Problem> Each line between the one holding "Where should I" and the end of the material below, both included, is to be transcribed word for word, with pictures left out.

Records to process>
::::::::

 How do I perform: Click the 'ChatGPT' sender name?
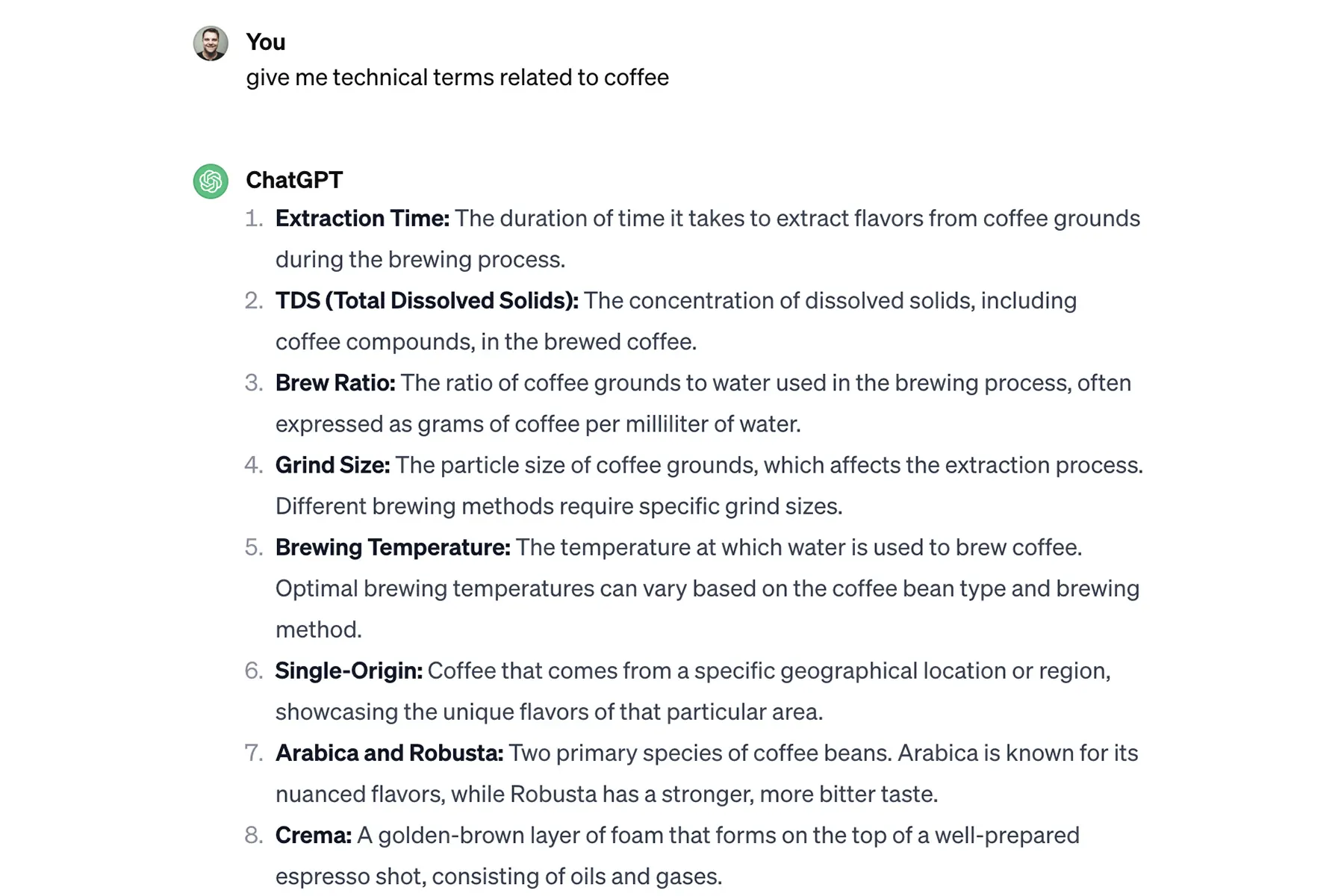294,181
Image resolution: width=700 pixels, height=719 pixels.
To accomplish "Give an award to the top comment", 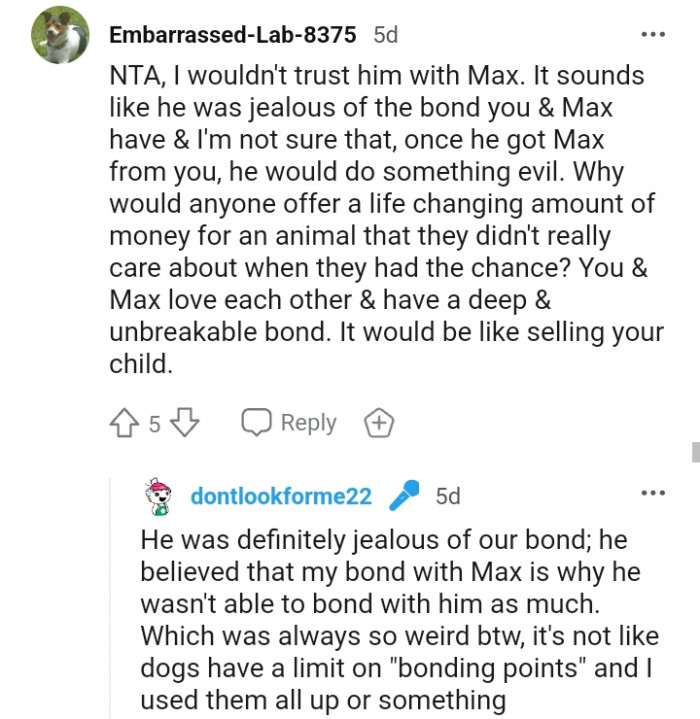I will coord(378,423).
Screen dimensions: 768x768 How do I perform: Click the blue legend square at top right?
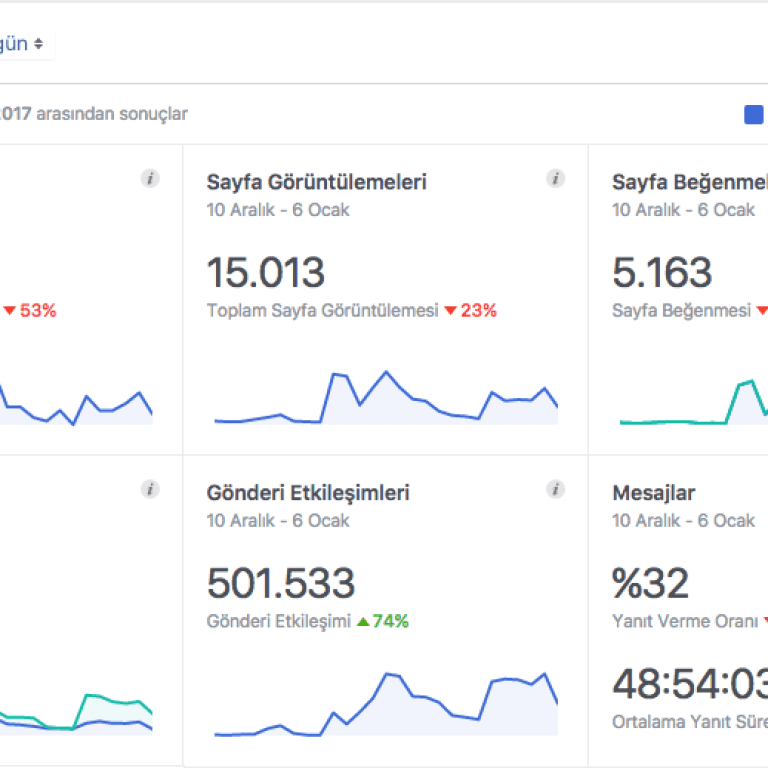click(754, 115)
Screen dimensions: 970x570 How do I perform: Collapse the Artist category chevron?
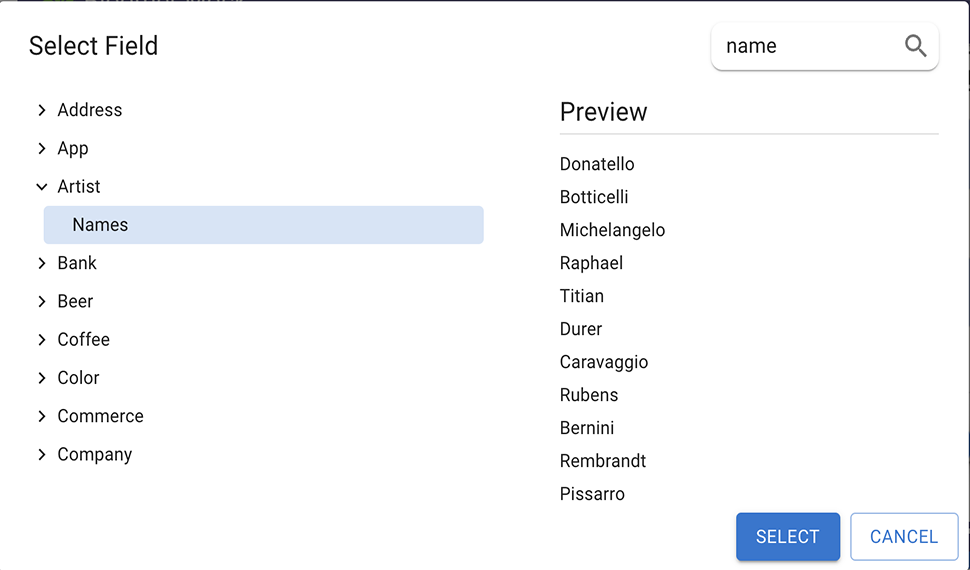[x=42, y=187]
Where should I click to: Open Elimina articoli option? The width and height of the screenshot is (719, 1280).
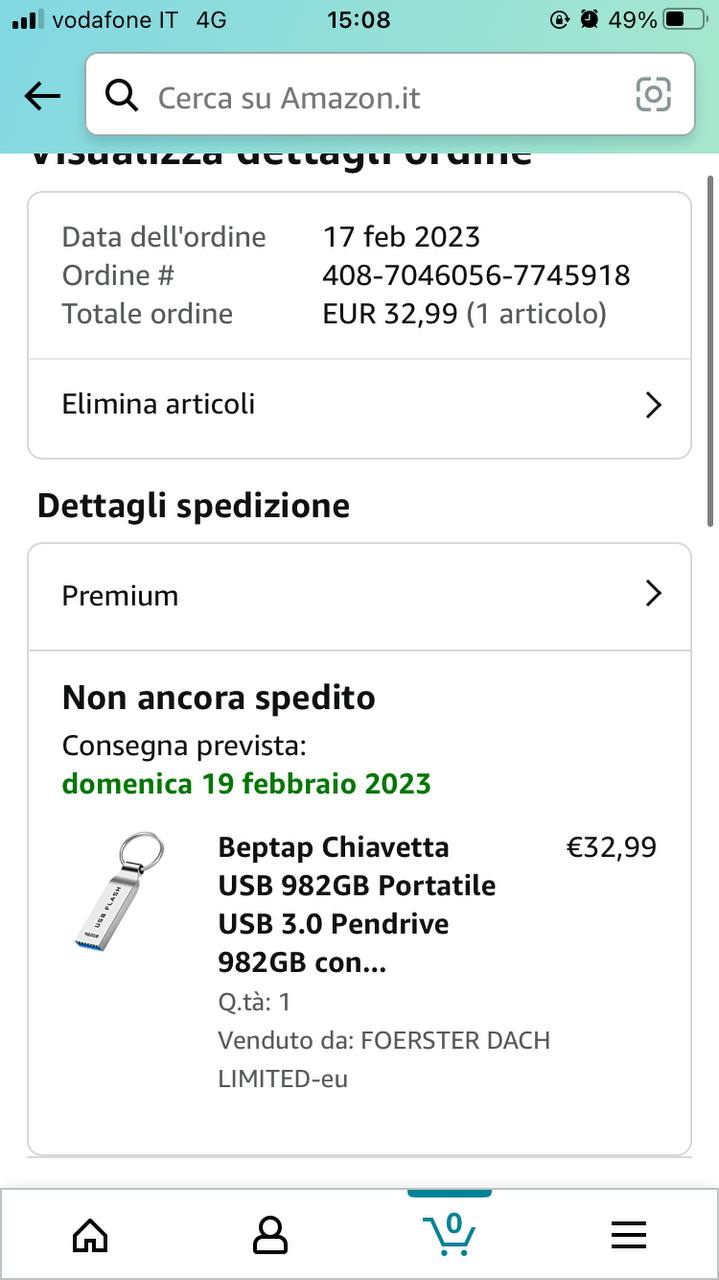pos(158,404)
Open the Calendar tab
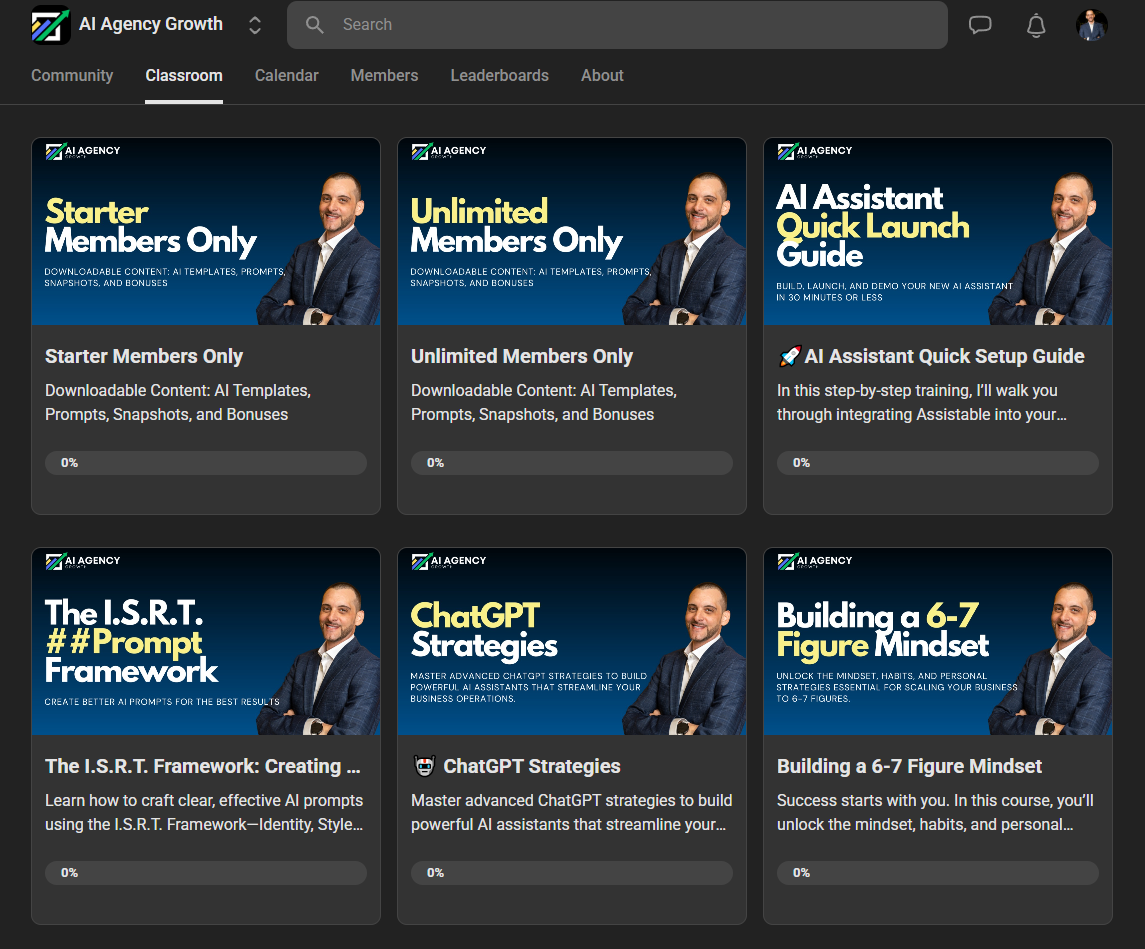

::::::::

Task answer>
Where should I click to: Open Elimina articoli option? The width and height of the screenshot is (719, 1280).
pos(158,404)
Open the Calendar tab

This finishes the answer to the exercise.